# TASK PROMPT
Please write out, word for word, the part of the passage on fictional bands that begins with the words containing "If you’ve ever" and ends with "the Riverdale five.".

# SELECTED TEXT
If you’ve ever looked at a comic book, you are probably aware of the garage band the Archies, which was formed by the kids at Riverdale high. The band featured Archie, Reggie, Jughead, Veronica and Betty. Fewer people probably remember that the comic characters had an animated series in the 1960’s, and fewer still realize that the show actually spawned a #1 hit. The song “Sugar, Sugar” hit number 1 on the Billboard Hot 100 in 1969 and stayed there for four weeks. It was actually sung by Ron Dante, Toni Wine and Andy Kim, whose vocals were combined with the voice actors of the Riverdale five.

Faith + 1

This list would not be complete without a band from South Park. The ninth episode of the seventh season of the animated Comedy Central show was called Christian Rock Hard, and it follows our hero, Eric Cartman, as he starts a band called Faith + 1. The name is a reference to a Christian Boy band, Plus One. All of Faith +1’s songs are based on real songs: “Three Times My Savior” is based on Lionel Ritchie’s “Three Times a Lady;” “I Wasn’t Born Again Yesterday” is based on “I’ve Never Been To Me” by Charlene; and “Jesus Baby” is their take on “Didn’t’ I (Blow Your Mind)” by The Delfonics. The songs contain classic Cartman lyrics like, “Whenever I see Jesus up on that cross / I say to myself / He looks really hot.”

Eddie and the Cruisers

Eddie and the Cruisers released an album that went triple platinum, the soundtrack to a movie that was a total bomb. Eddie and the Cruisers was a risky venture that got started when Martin Davidson optioned the novel by P.F. Kluge about a fictitious rock band. The movie was originally set to be released by Time Life, which had gotten into the film business. However, after two disastrous films, Time Life walked, and the movie was in limbo. It was released and bombed. However, repeated showings of the movie on HBO ignited the film’s soundtrack, which featured dive bar group John Cafferty & The Beaver Brown Band. Cafferty and his band were selected by Davidson, who wanted a band with the Jersey bar sound of Bruce Springsteen. The movie made Caffery’s band a huge hit. When the soundtrack was released, no one cared. But post-HBO, it sold 4 million copies. The movie that bombed eventually became something of a cult hit, responsible for multiple re-printings of the novel and re-releases of the soundtrack.

Big Fun

Big Fun is the fictional band that is integral to the plot of the Winona Ryder/Christian Slater movie, Heathers. In the movie, a petition that Slater’s character has been circulating to get the band Big Fun to perform is actually a mass suicide note. The song “Teenage Suicide” was released as a single to the soundtrack. The song is discussed by the teenagers throughout the dark comedy. The song was released as a single and in reality is performed by members of Let’s Active. It was written by Don Dixon, one of the pioneers of what has been called “jangle pop,” a subgenre of punk-pop from the 1980’s.

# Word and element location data
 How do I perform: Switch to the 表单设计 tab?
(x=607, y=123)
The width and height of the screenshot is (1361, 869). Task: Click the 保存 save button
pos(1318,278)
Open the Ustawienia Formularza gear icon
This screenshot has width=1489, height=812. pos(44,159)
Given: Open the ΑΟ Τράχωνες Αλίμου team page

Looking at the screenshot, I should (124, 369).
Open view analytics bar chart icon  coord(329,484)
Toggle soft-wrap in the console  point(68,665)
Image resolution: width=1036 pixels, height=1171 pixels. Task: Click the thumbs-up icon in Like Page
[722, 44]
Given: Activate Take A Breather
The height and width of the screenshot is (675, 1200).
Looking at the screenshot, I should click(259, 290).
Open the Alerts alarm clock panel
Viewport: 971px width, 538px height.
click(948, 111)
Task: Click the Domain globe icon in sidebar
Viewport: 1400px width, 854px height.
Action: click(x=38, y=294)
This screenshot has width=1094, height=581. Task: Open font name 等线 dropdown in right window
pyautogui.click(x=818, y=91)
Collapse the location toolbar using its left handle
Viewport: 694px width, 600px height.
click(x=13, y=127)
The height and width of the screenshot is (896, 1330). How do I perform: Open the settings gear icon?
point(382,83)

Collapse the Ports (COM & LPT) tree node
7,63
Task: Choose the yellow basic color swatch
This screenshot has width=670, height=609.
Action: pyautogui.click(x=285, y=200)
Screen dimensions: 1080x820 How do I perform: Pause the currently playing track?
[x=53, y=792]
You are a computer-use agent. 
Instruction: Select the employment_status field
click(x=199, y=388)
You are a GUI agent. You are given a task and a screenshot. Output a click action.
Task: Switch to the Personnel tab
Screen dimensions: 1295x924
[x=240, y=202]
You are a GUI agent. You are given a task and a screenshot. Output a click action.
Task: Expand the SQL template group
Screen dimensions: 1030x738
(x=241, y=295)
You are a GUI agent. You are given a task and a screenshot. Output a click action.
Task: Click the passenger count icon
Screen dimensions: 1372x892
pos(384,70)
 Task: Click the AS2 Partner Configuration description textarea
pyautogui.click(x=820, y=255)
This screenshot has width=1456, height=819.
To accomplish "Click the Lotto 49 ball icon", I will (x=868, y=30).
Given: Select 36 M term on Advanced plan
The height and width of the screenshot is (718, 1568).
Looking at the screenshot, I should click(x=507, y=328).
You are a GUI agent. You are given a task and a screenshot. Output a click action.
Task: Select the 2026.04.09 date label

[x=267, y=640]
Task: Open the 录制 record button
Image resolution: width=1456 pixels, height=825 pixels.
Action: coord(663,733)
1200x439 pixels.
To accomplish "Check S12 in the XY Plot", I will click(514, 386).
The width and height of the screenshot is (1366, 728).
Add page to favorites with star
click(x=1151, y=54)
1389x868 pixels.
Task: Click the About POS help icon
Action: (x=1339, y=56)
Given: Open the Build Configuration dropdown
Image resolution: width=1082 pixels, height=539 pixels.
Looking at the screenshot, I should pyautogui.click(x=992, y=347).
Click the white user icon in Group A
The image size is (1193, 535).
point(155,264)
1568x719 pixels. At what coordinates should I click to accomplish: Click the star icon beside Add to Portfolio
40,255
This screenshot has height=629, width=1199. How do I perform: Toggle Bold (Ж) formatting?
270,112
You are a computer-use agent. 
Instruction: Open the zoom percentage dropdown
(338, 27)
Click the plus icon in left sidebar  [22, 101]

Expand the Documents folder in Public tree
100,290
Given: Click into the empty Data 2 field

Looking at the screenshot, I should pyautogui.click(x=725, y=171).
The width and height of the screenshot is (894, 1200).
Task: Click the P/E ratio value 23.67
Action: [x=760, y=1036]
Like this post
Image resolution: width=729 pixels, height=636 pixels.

# EXERCISE ANSWER
If you’ve ever looked at a comic book, you are probably aware of the garage band the Archies, which was formed by the kids at Riverdale high. The band featured Archie, Reggie, Jughead, Veronica and Betty. Fewer people probably remember that the comic characters had an animated series in the 1960’s, and fewer still realize that the show actually spawned a #1 hit. The song “Sugar, Sugar” hit number 1 on the Billboard Hot 100 in 1969 and stayed there for four weeks. It was actually sung by Ron Dante, Toni Wine and Andy Kim, whose vocals were combined with the voice actors of the Riverdale five.